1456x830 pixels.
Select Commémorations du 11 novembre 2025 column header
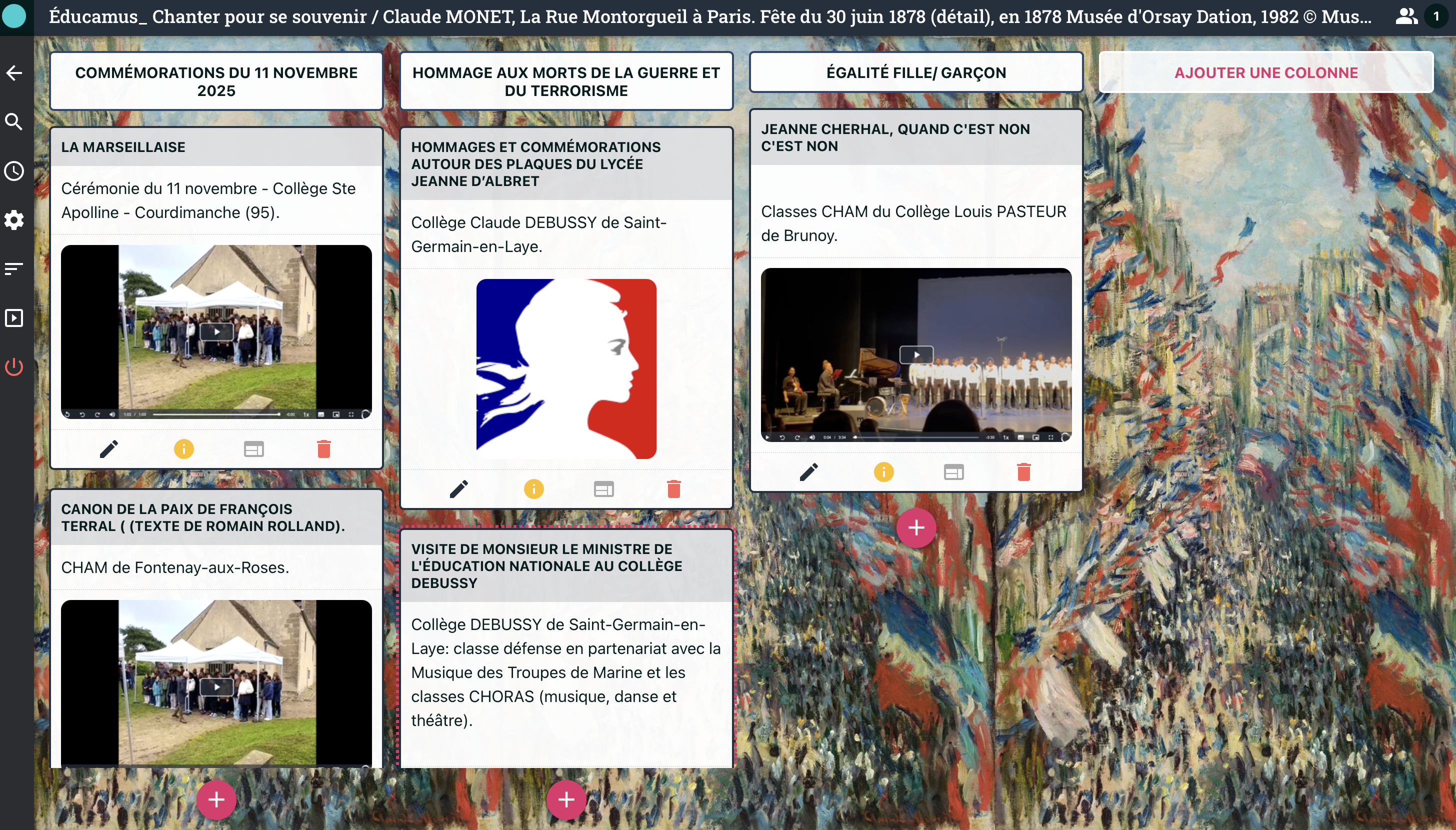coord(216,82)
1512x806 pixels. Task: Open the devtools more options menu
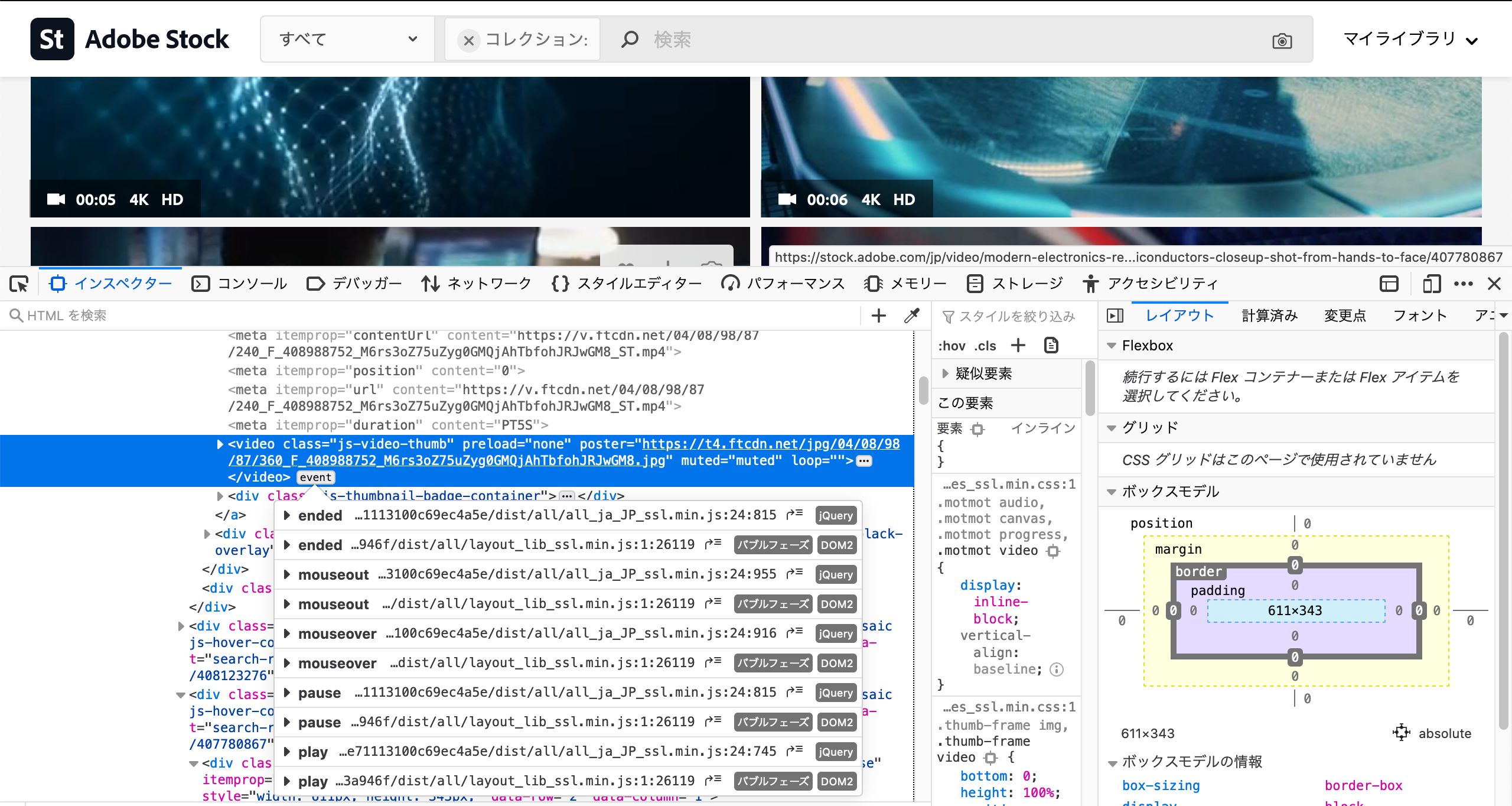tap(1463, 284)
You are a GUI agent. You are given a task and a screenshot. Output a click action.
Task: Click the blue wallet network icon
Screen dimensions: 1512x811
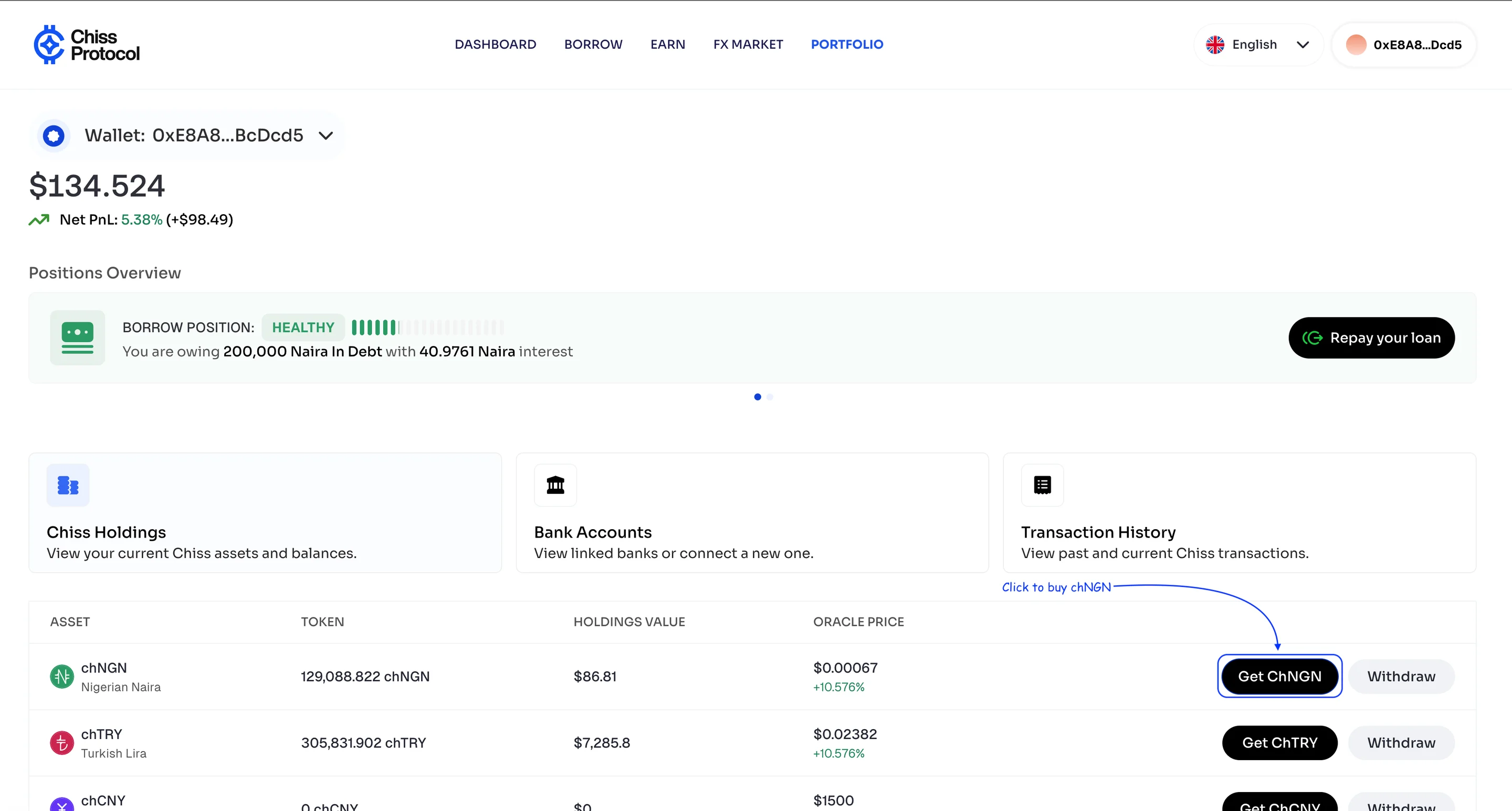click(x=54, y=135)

---

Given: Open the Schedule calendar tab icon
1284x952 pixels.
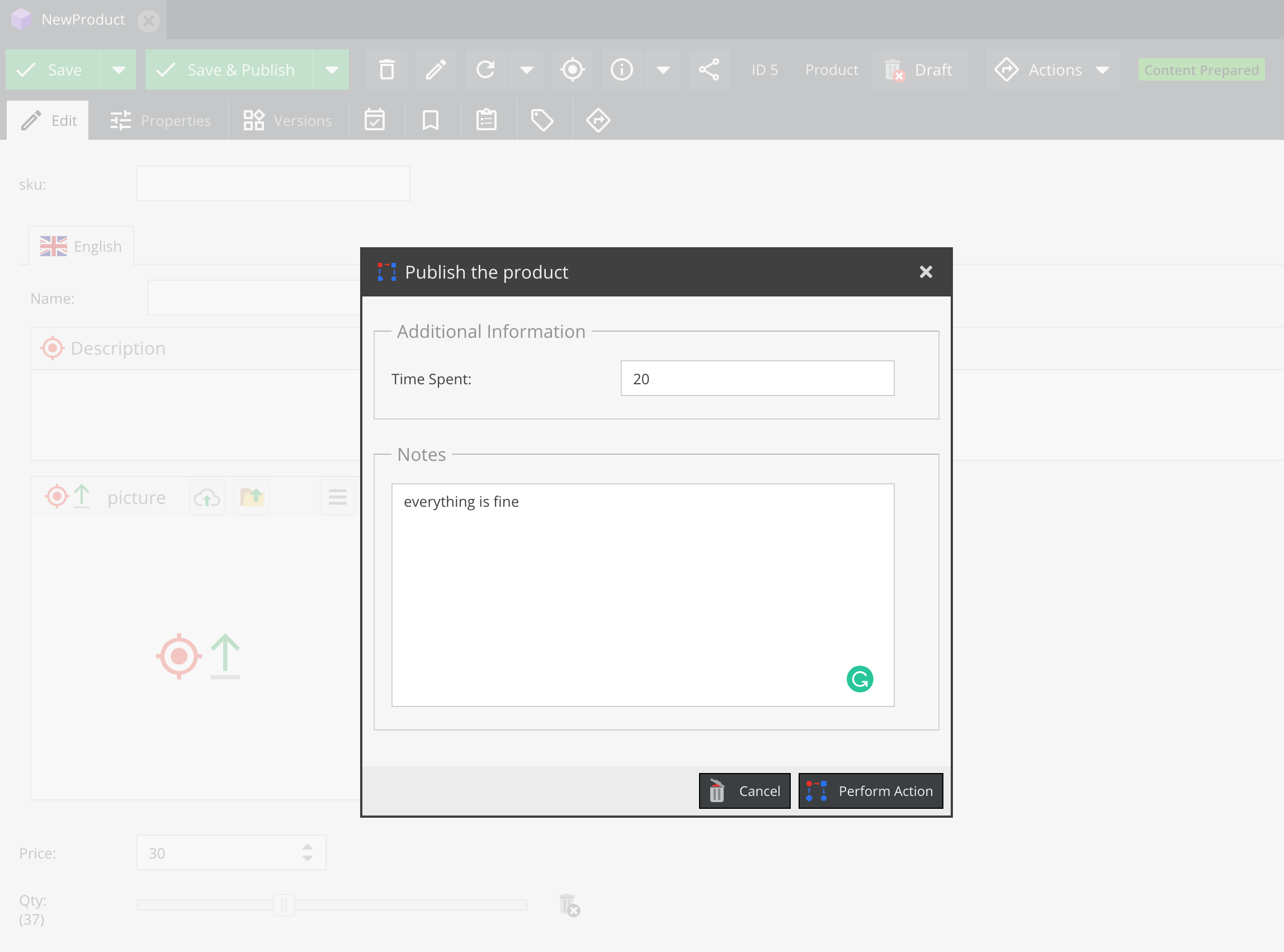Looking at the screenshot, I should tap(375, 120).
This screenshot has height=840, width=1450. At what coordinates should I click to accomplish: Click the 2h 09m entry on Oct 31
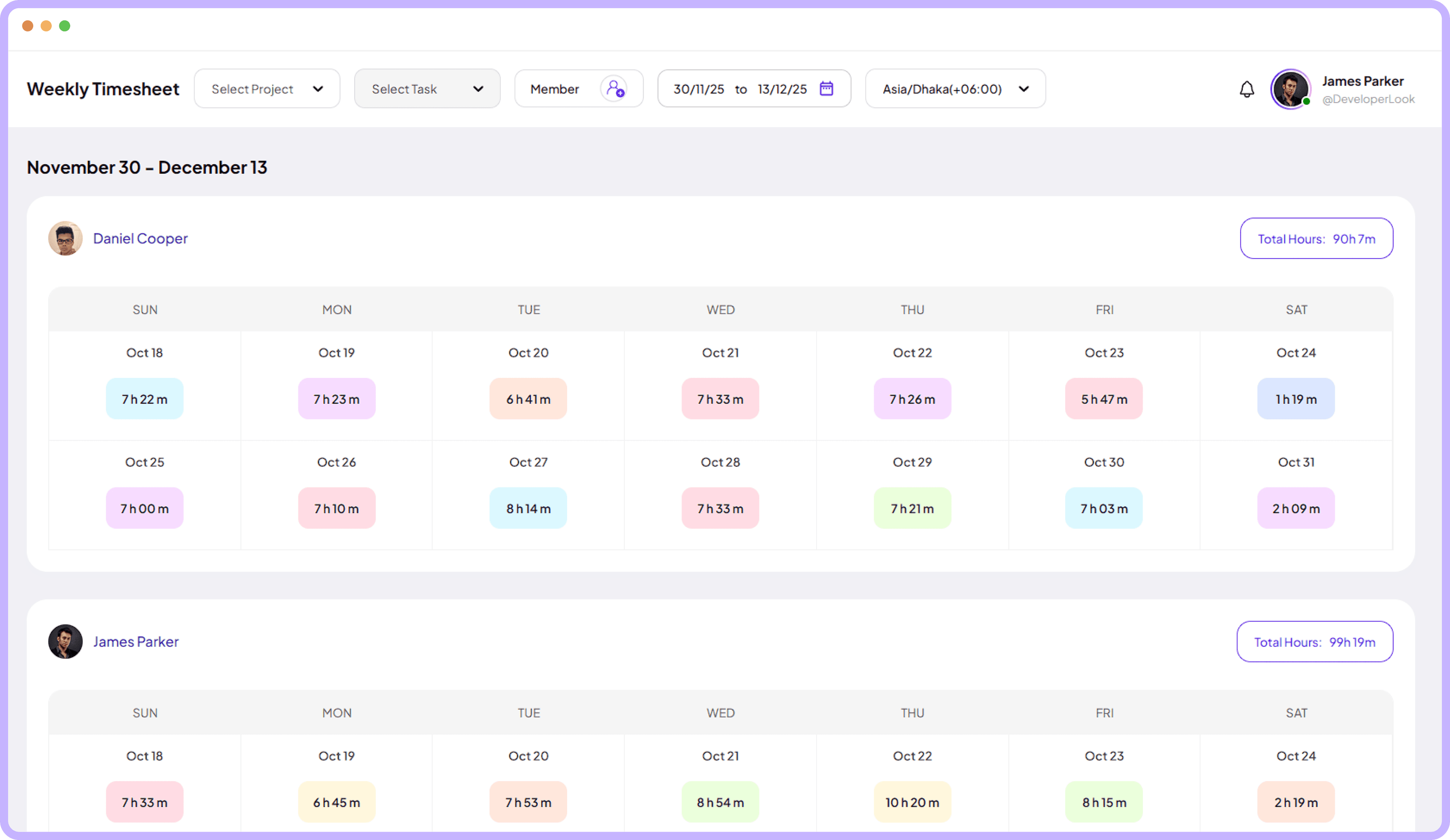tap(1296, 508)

--

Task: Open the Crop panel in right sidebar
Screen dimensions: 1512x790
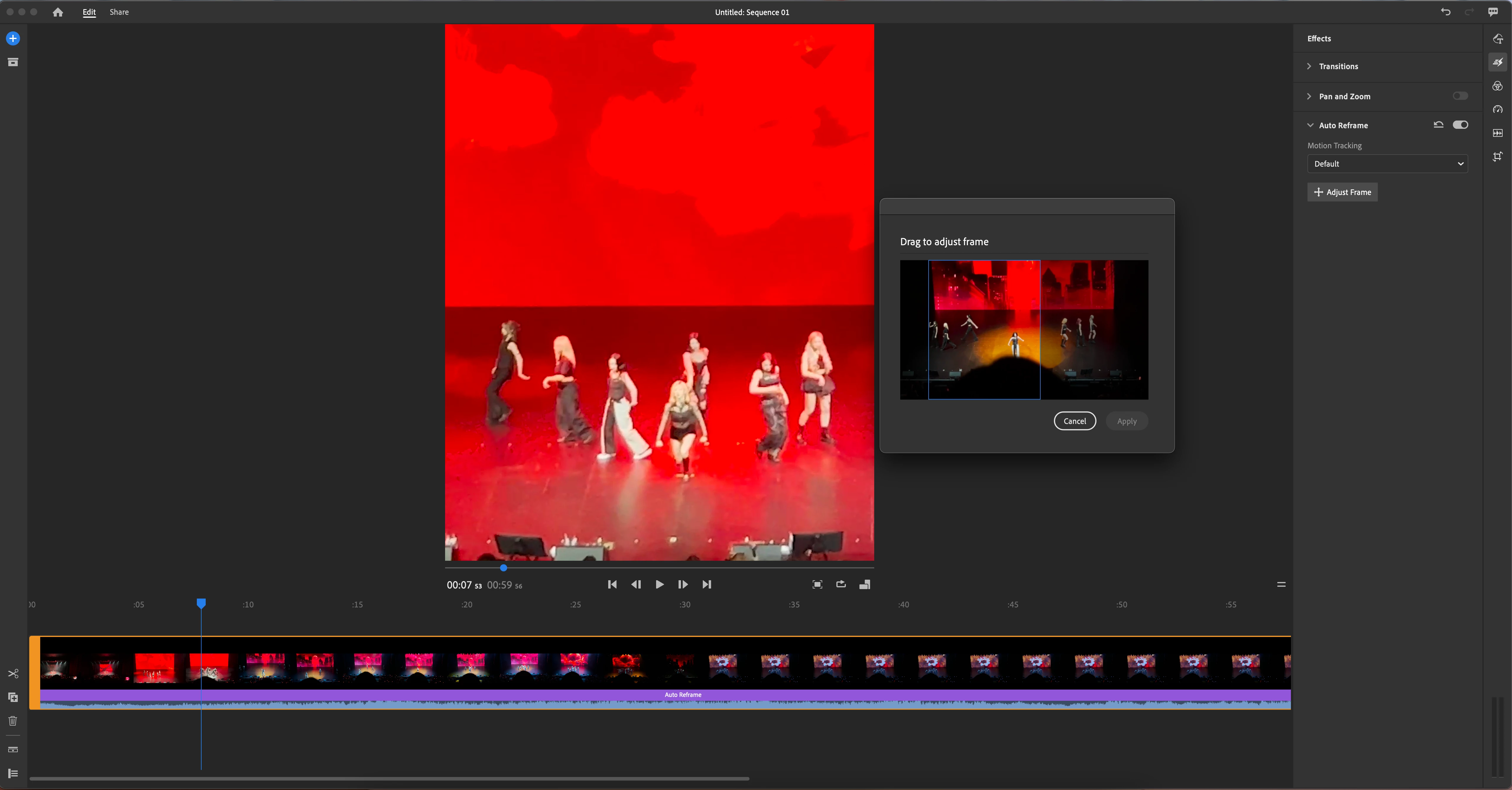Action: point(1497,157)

Instructions for the task
If a line of the data above contains "icon", copy it out.

Written solution
Task: Click the blue wallet network icon
Given: Open the Schedule calendar tab icon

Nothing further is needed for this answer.